April 3rd, 2008 clint Posted in Government Ethics, Lying No Comments »

The WSJ today ran a major expose on the cozy relationship between Southwest and the FAA.

Southwest’s Ties Triggered Tumult: Allegations made by two FAA inspectors that Southwest Airlines was trying to pick and choose which inspectors regulated it have rattled the industry and sparked broad debate about the adequacy of airline regulation.

Business Financial News, Business News Online & Personal Finance News at WSJ.com - WSJ.com

While the focus of this article and many others on the topic is on Southwest exerting inappropriate influence, the most troubling ethical issue is the conduct of the FAA.

Here is the short story: two FAA inspectors, Bobby Boutris and Douglas Peters, claim the FAA looked the other way as Southwest flew 46 planes long past their mandatory inspection dates — without them being inspected. After much back and forth (I’ll get to that in a moment) Southwest finally had the 46 aircraft inspected to find that 6 planes had cracks in the fuselage, or skin, and dozens more were long overdue for checkups of the backup rudder-control mechanisms.

The WSJ and others assert that Southwest exerted undue influence in which inspectors were assigned to their case and then in how the inspectors reported (or did not report) violations.

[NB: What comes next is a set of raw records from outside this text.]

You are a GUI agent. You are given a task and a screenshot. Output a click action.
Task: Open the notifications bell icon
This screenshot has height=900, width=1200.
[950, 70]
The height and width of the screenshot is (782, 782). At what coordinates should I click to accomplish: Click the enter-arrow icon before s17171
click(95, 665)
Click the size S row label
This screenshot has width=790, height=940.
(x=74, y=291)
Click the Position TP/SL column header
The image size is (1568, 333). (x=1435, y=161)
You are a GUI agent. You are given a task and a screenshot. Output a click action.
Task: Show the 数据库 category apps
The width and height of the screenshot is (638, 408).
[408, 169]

Certainly Southwest’s attempts to deceive people about their compliance with maintenance requirements is an ethical issue. We can speculate on how it happened — Southwest probably had “really good reasons” to deceive. The Southwest compliance team might have been thinking “we have a great track record, FAA inspections is useless bureaucracy–we do far superior inspections ourselves, and it is prohibitively expense for no value other than checking the box.” Or, explantion 2: perhaps the compliance team just forgot the structural inspections on these planes.

Let’s go with explanation 1 for the moment, because here is where the really scary ethical stuff happens. It would appear that the FAA (or at least some key individuals in the FAA) engaged in a fairly vigorous effort to keep this deception and possible others from being uncovered.

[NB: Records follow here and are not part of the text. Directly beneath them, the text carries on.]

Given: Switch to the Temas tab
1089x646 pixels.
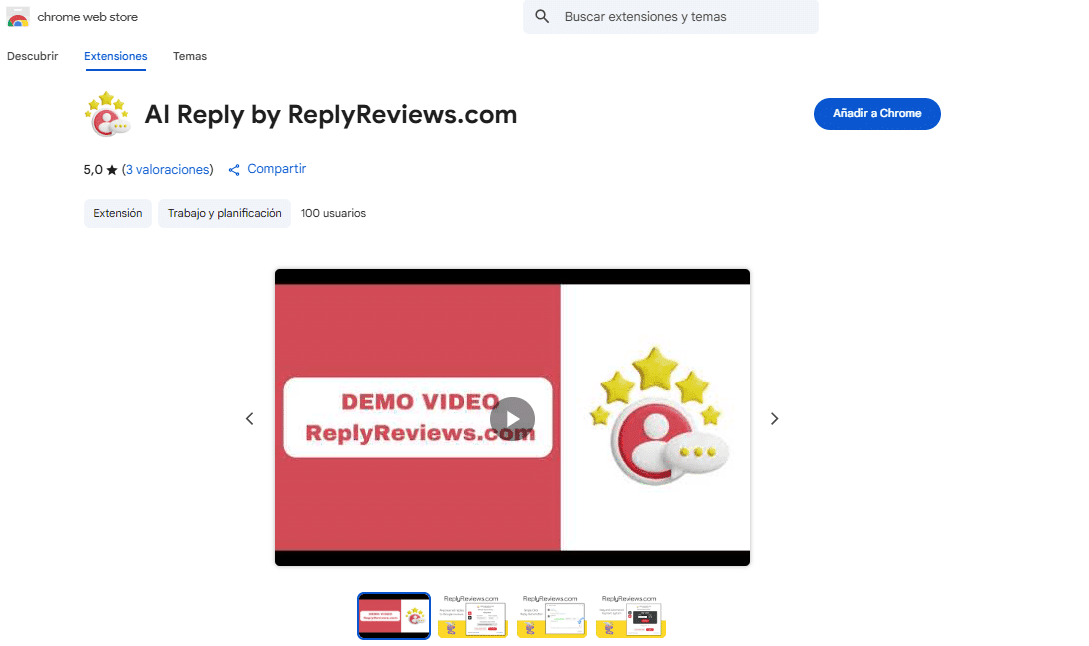Looking at the screenshot, I should click(190, 56).
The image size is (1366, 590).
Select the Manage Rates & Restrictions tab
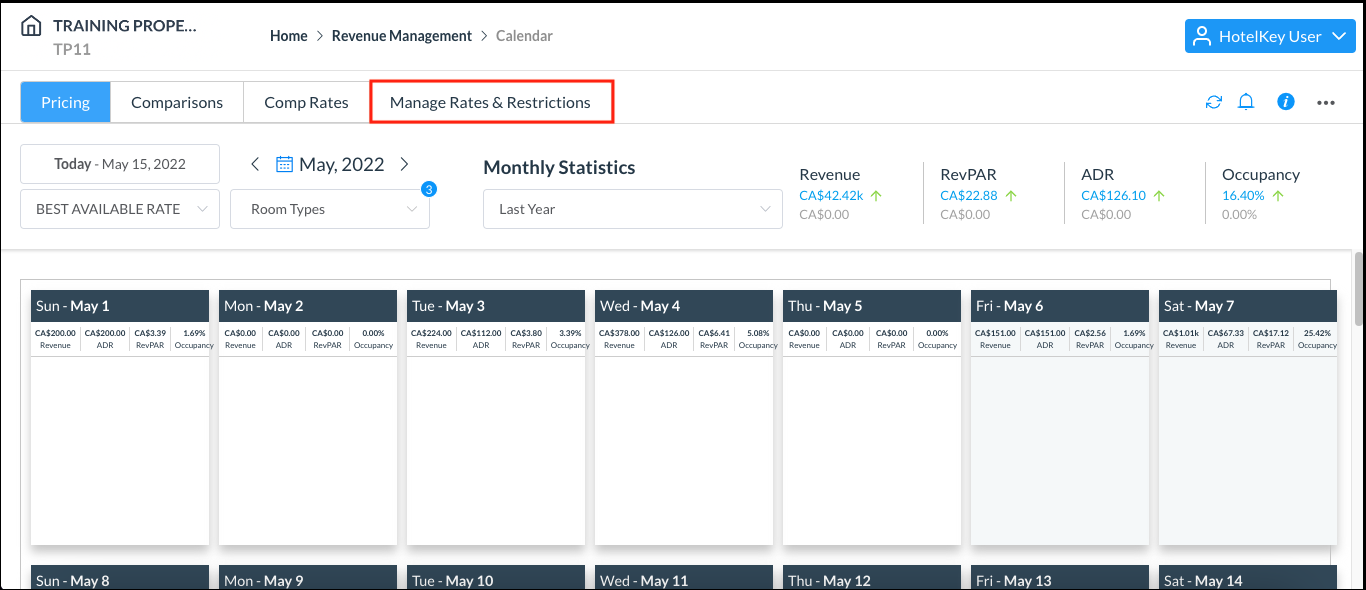tap(491, 101)
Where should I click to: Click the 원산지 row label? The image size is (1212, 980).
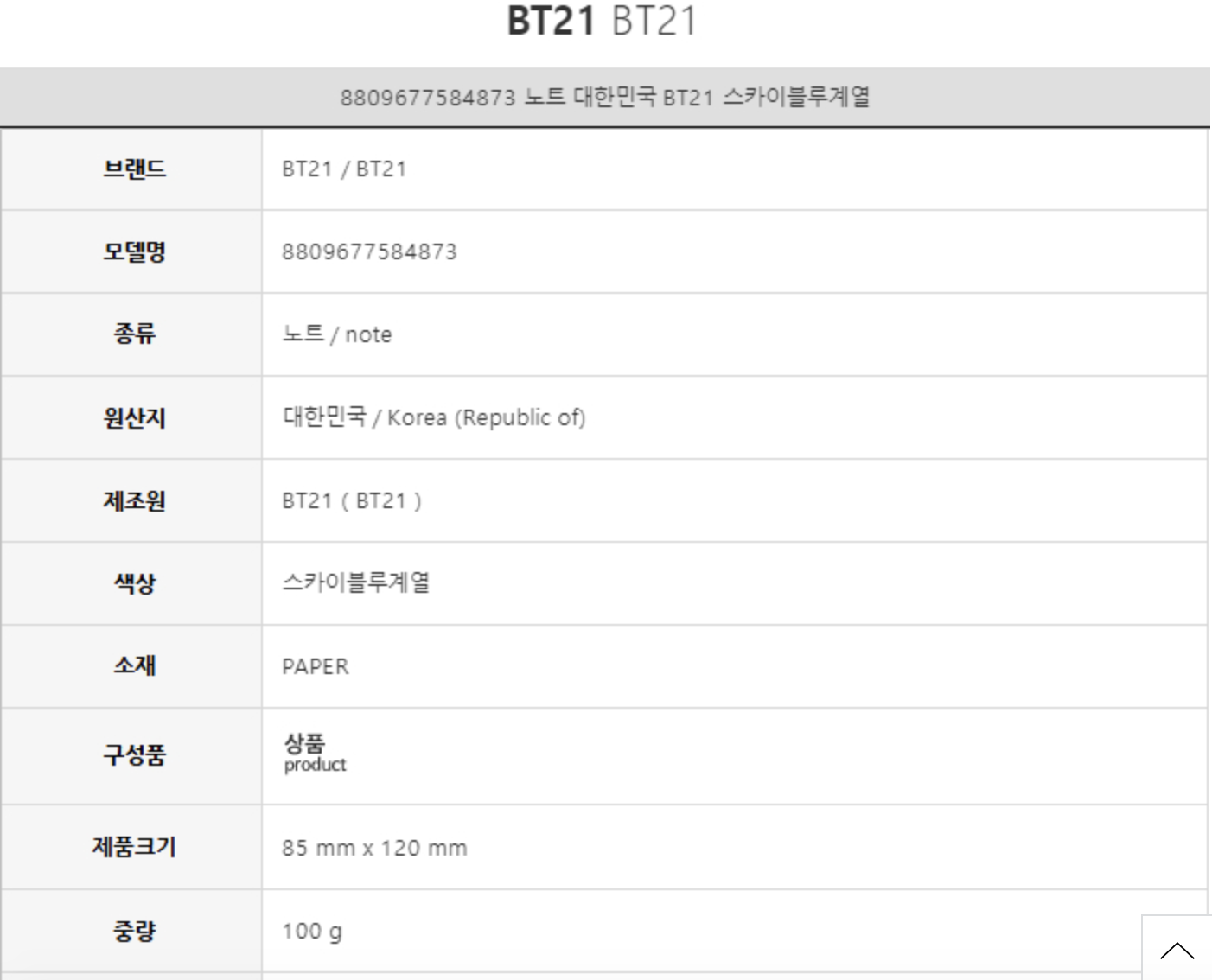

- When Mr. Boutris initially found evidence that the inspections may have been missed, Southwest four days later issued a “voluntary disclosure” claiming falsely that all the inspections had been performed. Now it would be one thing for Southwest to mislead on this issue, but the disclosure was co-authored by a Mr. Gawadzinski, Mr. Boutris’s supervisor no less!

- After receiving an anonymous complaint about his work on this matter, Mr. Boutris was taken off his inspection duties and was ordered to turn over all his Southwest work to Mr. Gawadzinski.

- In a prior issue regarding a lightening strike to a Southwest aircraft, Southwest was required to pay a civil penalty but it really did not want the FAA to issue the normally required press release. According to Mr. Peters, his supervisor, again Mr. Gawadzinski, “suggested to Mr. Peters, with a wink, that he had used a ruse to have a press release on the reduced penalyt put out briefly, but then had rescinded it due to at ‘typographical error,’ according to Mr. Peterer’s statement. Mr. Peters said Mr. Gawadzinski told him the agency had met its legal requirement, and ‘another release wasn’t going to be put out.’”

It is not reported what else Mr. Boutris did to bring these issues to the attention of his management, but by last fall, he became so fed up with his management’s approach that he brought this situation to the attention of the Office of Special Counsel who, after finding the allegations credible, alerted Congress and here we are.

It would be easy, but inappropriate, to lay all of this at the feet of a few bad individuals inside the FAA. Transgressions such as these are often indicative of the culture of an organization. Mr. Boutris, in his statement to the Office of Special Counsel wrote “[for three years] the message I have been getting is not to ‘rock the boat.’”

Rep. James Oberstar, the Minnesota Democrat who is chairman of the House Transportation and and Infrastructure Committee investing this matter, has it right when he said “we need a change of attitude at the highest levels of the FAA.”